Portfolio of Richard Dawson, RIBA architect based in Bingley, West Yorkshire, providing architectural services and project management.

How to make a house in the Saltaire world heritage site energy efficient

There’s little doubt that Saltaire inWest Yorkshireis a fabulous and very popular place to live.  The village’s unique combination of architecture, history and legacy all helped to achieving its world heritage title back in 2001.  Salts Mill and its more recent association with the artist David Hockney also contribute to this thriving community.

But because Saltaire is a world heritage site there are challenges and restrictions when trying to improve the thermal efficiency of any building, particularly houses.  As the owner of a house in Saltaire, I know at first hand the issues in improving its energy efficiency –and cutting bills.   The houses and buildings use a lot of energy because of their age and as a result of their poor insulation yet options to upgrade properties in the world heritage site are often limited by their Listed Building status.  Unfortunately,  Saltaire is often treated like a museum piece – not reflecting the ground-breaking, cutting edge thinking that inspired Sir Titus to build the village in the 19th century.

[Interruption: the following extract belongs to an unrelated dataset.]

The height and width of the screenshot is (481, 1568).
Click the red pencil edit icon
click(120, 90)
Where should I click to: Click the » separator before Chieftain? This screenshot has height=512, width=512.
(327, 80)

However, on a more positive note, there are cost-effective ways to make the houses in 21st century Saltaire more energy efficient.  I have carried out refurbishments, designed and repaired properties within the historic environment and, in addition, in collaboration with Bradford Woodworkers, I created the first thermally insulated front door inSaltaireVillage and gained approval for it under Listed Building Consent.  I now hope to work on replacing the property’s windows, again with Bradford Woodworkers.

In brief,  the opportunities for improving the energy efficiency and reducing energy bills of houses in Saltaire include:

1)      The external fabric

Windows and doors: Existing windows are single glazed.  Double glazing can be provided or installed but the cost is substantially more due to the window pattern.  The conservation department doesn’t favour draught-sealing or the double glazed windows as this would be a departure from the original designs.  Doors are similar, but replacement options offer greater potential for adding insulation within the original pattern.

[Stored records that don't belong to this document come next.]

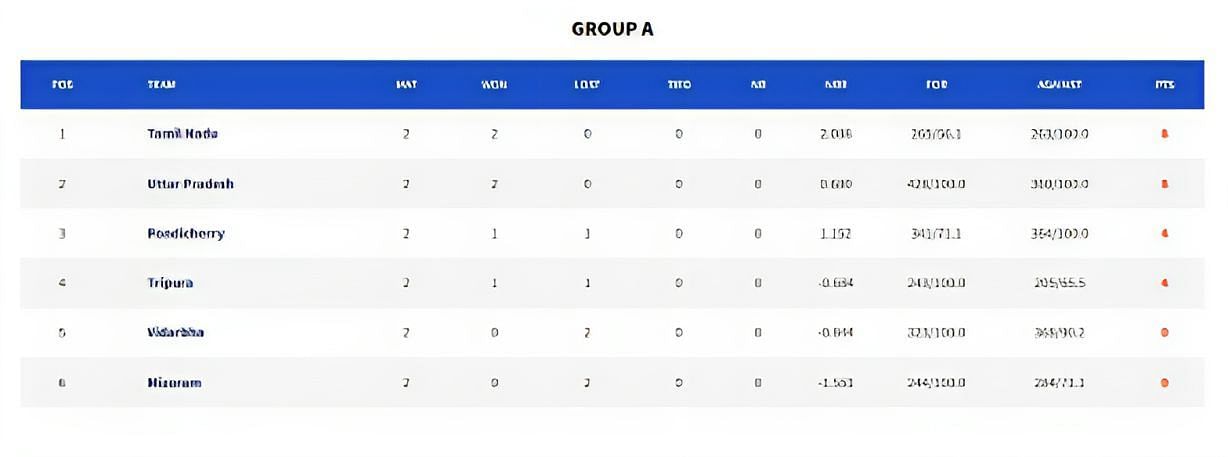Click the GROUP A heading
Screen dimensions: 1228x457
click(x=613, y=29)
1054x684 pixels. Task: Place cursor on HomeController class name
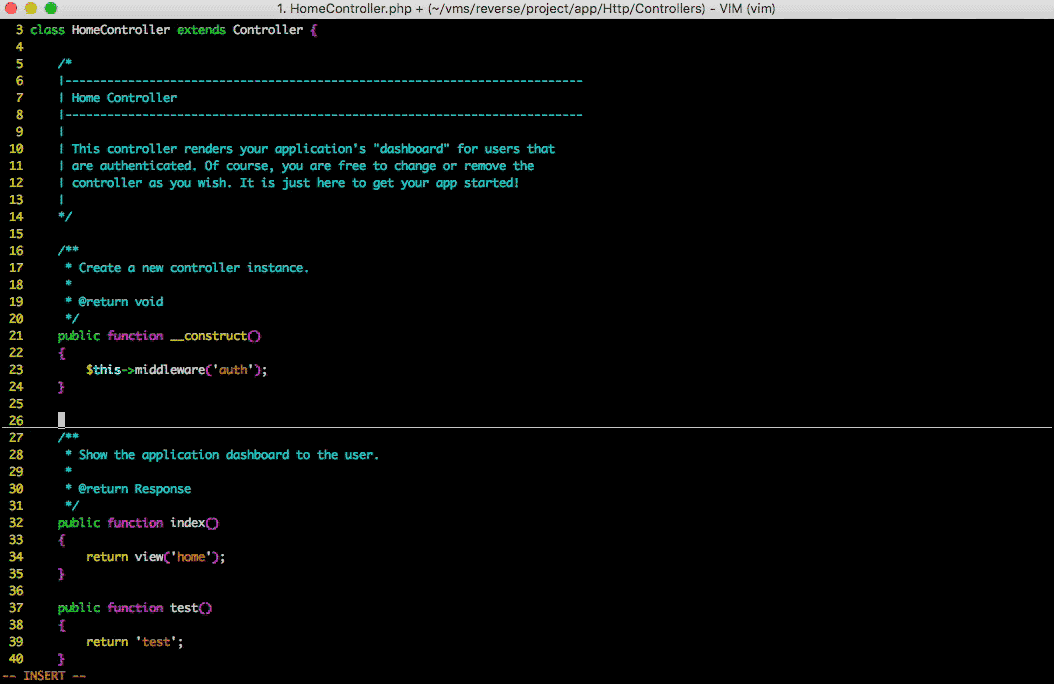pos(120,30)
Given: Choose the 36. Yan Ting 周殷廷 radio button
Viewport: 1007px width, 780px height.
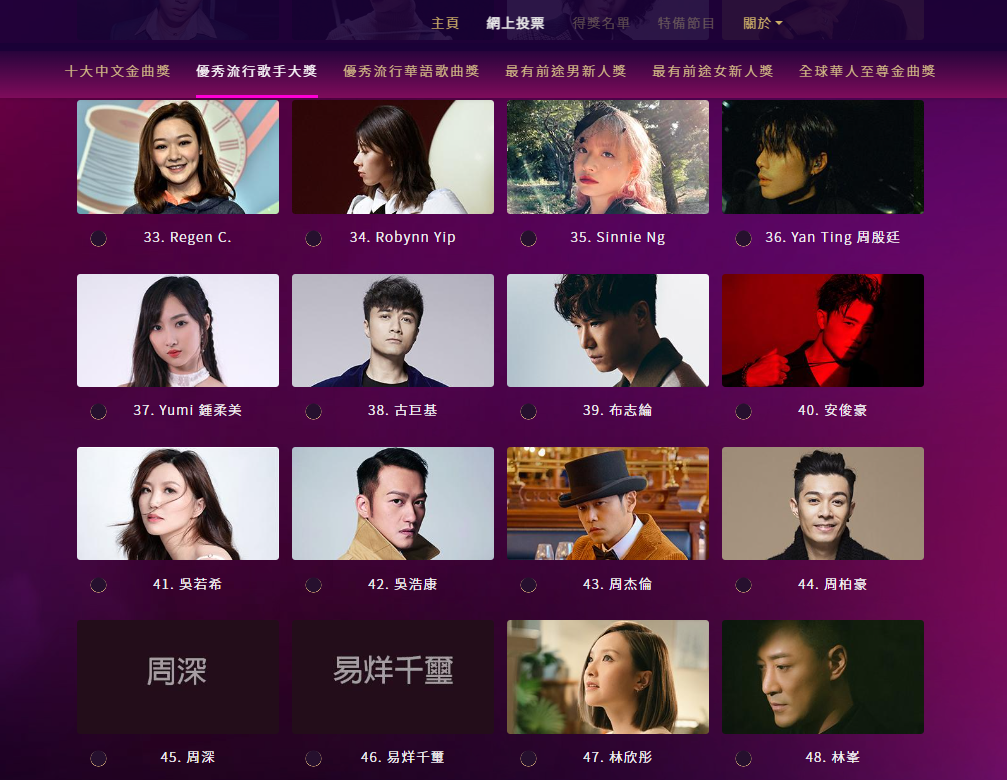Looking at the screenshot, I should pos(744,239).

External walls: during any retrofit the external walls could be thermally dry lined but this means a reduction in the size of the room – the implications of which need to be carefully considered.

Roof space: roof insulation can generally be added up to the current standard of 270mm thick whilst maintaining ventilation in the loft space.

Floors:  for those houses in Saltaire with cellars it may be possible to insulate the floor from the underneath.  For those houses with no cellars, the floors are usually solid stone flags offering limited scope for adding insulation other than taking up the floors, adding insulation and putting back the flags.

Ventilation: with any increase in thermal improvement, ventilation needs to be considered to avoid condensation.  This is best achieved by small energy efficient extract fans

2)      Heating systems and boilers

To achieve energy efficiency one of the best ways to improve the energy use in a house in Saltaire would be to upgrade the boiler with a very efficient A Plus rated boiler.

Solar panels, photovoltaics and renewable systems would not generally be allowed on the house roofs within the village.  In any case, its more efficient maximising the fabric first on cost grounds alone.

3)      Appliances

Make use of the most efficient appliances e.g fridge, cooker, washing machine and if space permits; a tumble dryer. Using low energy lighting will also reduce energy use.

Overview: I recognise the need to improve thermal efficiency and reduce household energy bills where ever possible and whilst small improvements are always going to help savings are mainly going to be derived from the way we use the houses.